Posto che non mi riferisco tanto allo scrivere come “obbligo” derivante da una professione.
Se sono giornalista, copywriter o svolgo un qualsiasi altro mestiere che sia legato allo scrivere scrivo perché questo è il mio mestiere.
Eventualmente ci sarebbe sempre da chiedersi perché si sia scelto o si sia stati scelti da un lavoro che presuppone lo scrivere, ma forse si finirebbe solo a riproporre la domanda iniziale: perché scriviamo?

Mi sovviene una citazione che in realtà non dovrebbe essere citata, per il semplice motivo che non ne ricordo l’autore, non saprei attribuirla. Di solito sono cose che taglio ai miei redattori, dopo aver motivato in mille modi perché citare a casaccio non sia opportuno.
Però le regole sono fatte per essere anche violate, ogni tanto. L’importante è conoscerle. L’importante è la consapevolezza che si stia appunto contravvenendo ad una regola.

Metto una virgola dove so che non ci vorrebbe, se credo che quella virgola aggiunga qualcosa, dia alla frase, al discorso, un ritmo diverso, la metto uguale.

Una cosa è infrangere una regola per ignoranza, altro è farlo per scelta.
In questo caso è una frase che mi frulla in testa da giorni, non la ricordo nemmeno precisamente, non sono certo di chi ne sia l’autore.

Non so cosa scrivere, non so perché scrivere, so soltanto che devo scrivere.

Mi viene in mente il nome di Laurence Sterne, ma sono quasi certo che non sia effettivamente sua.
Anzi, se qualche lettore ne dovesse appurare la reale paternità saremmo felici di averne la segnalazione.

Per il momento, dunque, possiamo semplicemente definire la frase come un generico “riferimento”.

O forse è mia, forse ho solo immaginato di averla letta da qualche parte.

A volte le cose più reali succedono solo nell’immaginazione. Ricordiamo solo quello che non è mai accaduto.
Marina – Carlos Ruiz Zafón

La domanda torna. Non abbiamo ancora risposto, siamo ben lontani da farlo, a dire il vero.

Perché scriviamo?

La voglia di essere letti non è motivazione sufficiente.
Non spiegherebbe, altrimenti, tutto quello che scriviamo pur sapendo che non ci leggerà mai nessuno; soprattutto perché non lo vogliamo.
Frasi scarabocchiate e poi cancellate, anche se solo virtualmente, su fogli di un word processor.

Poesie che scriviamo e poi bruciamo, e non importa se le diamo alle fiamme semplicemente perché pensiamo che la poesia debba rimanere qualcosa di intimo, perché non ci piace quello che abbiamo scritto, o semplicemente siamo consapevoli sin dall’inizio che non troveremo parole adatte ad esprimere quello che vorremmo.

Versi che l’anima
stenta a partorire,
Come lacrime che
non vengono fuori,
timide rime soffocate
nelle fitte pieghe
di inquieta coscienza.

Parole nere d’angoscia
rifiutano di profanare
lo sbiadito candore
di leggeri silenzi.

Grevi pensieri
raminghi si perdono
oltre l’incubo
di impossibili orizzonti,
nell’insanabile assenza
di plausibili segni
atti a svelarli.

### Compito da svolgere
Riprendi il testo sul perché scriviamo dal punto in cui si ferma e continualo. Il materiale proviene da una fonte diversa.

### Materiale fornito
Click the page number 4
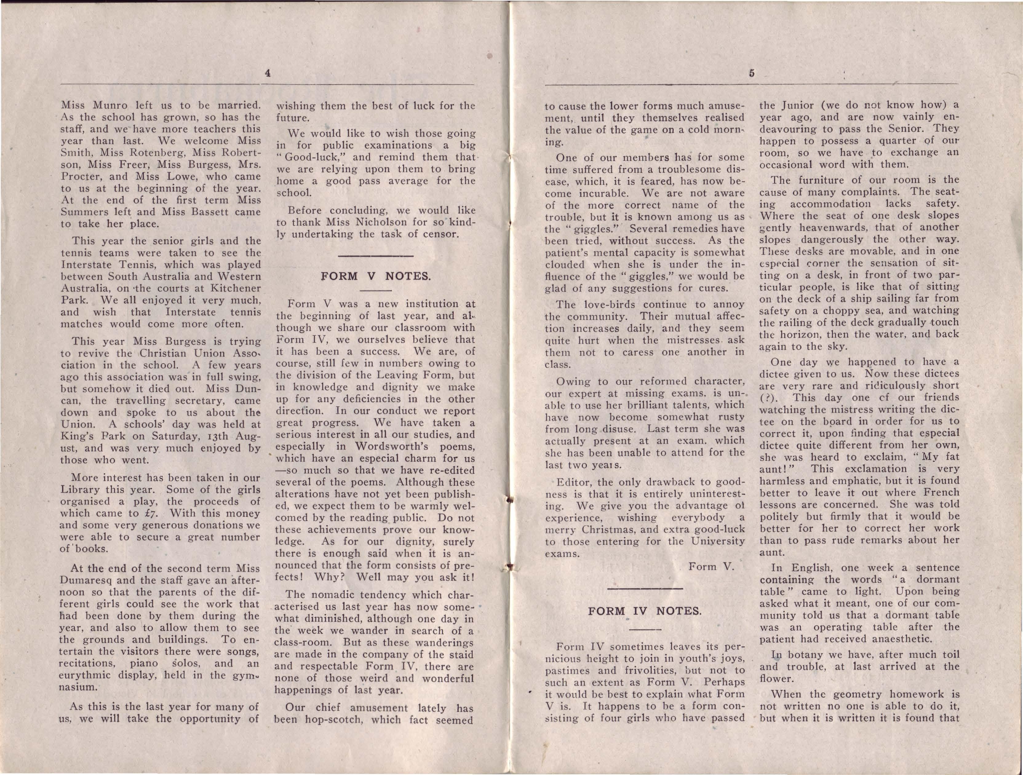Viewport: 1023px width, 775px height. [267, 73]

### Soluzione esercizio
Forse si scrive proprio per un’esigenza interiore, per dare forma a idee, emozioni, che siano negative o positive non importa.

Forse per alcuni scrivere ha una funzione catartica.
Tumulti, passioni, dolore, gioia, in qualche modo, nel momento in cui vengono messi su carta, diventano qualcosa di esterno, rispetto al quale si può prendere le distanze, per elaborare, per purificarsene.

Mi chiudo in casa e scrivo e scrivendo mi consolo.
Cyrano – Francesco Guccini

Spesso scherzando dico che scrivo perché così mi risparmio di andare in analisi. A volte, e solo a volte, penso che forse non è poi tanto diverso dalla verità.

Questo non significa che la scrittura debba esprimere per forza qualcosa di emotivamente negativo. Altrimenti saremmo tanti Leopardi in erba, e anche sul presunto pessimismo del poeta di Recanati ci sarebbe tanto da dire, ma non è certamente argomento che ci interessa approfondire; magari ci torneremo in altri scritti, o magari no.

Scrivere è un atto di volontà, forse uno dei più alti, e non si limita alla esternazione terapeutica di conflitti interiori o di sofferenze irrisolte.

Scrivere può anche avere la funzione di reificare qualcosa di positivo che ci è capitato; “fissarlo” può essere l’equivalente del classico pizzicotto, oppure la risposta all’esigenza di fotografare un attimo di perfezione, uno stato di grazia.

In alcuni casi scrivere può essere un meccanismo di fuga. Altra citazione appesa: qualcuno riferendosi agli scrittori affermò che narrano quello che non hanno il coraggio di vivere.

In fondo un foglio bianco può spaventare o può significare infinite possibilità.

La metafora dello scrittore come creatore, come “divinità” è fin troppo abusata e richiamata da tanti autori.

In effetti, nello scrivere, che sia una poesia, un racconto o un romanzo, si “soffia la vita” nei personaggi, in ambientazioni, che possono anche essere completamente frutto della fantasia.

Ci sono autori che hanno letteralmente creato nuovi mondi, altri universi.

Scrivere diventa un modo per essere “Dio” senza possedere la Gnosi.

Ed ovviamente non sempre è un semplice meccanismo di fuga, sarebbe riduttivo pensarlo.
Spesso molto più semplicemente è una potente immaginazione che preme per prendere forma, sono mondi ed universi che diventano troppo grandi e definiti per restare confinati nello spazio di una mente.

Volendo, il filo conduttore di tutte queste spinte alla scrittura è l’avere qualcosa da dire, agli altri, sostanzialmente a se stessi.

Definizione che potremmo accettare per buona, se non per l’evidenza di tantissime persone che si ostinano a scrivere pur non avendo nulla da dire.

Rimane la domanda: perché scriviamo?

Non so cosa scrivere. Non so perché scrivere. Ma so che devo scrivere.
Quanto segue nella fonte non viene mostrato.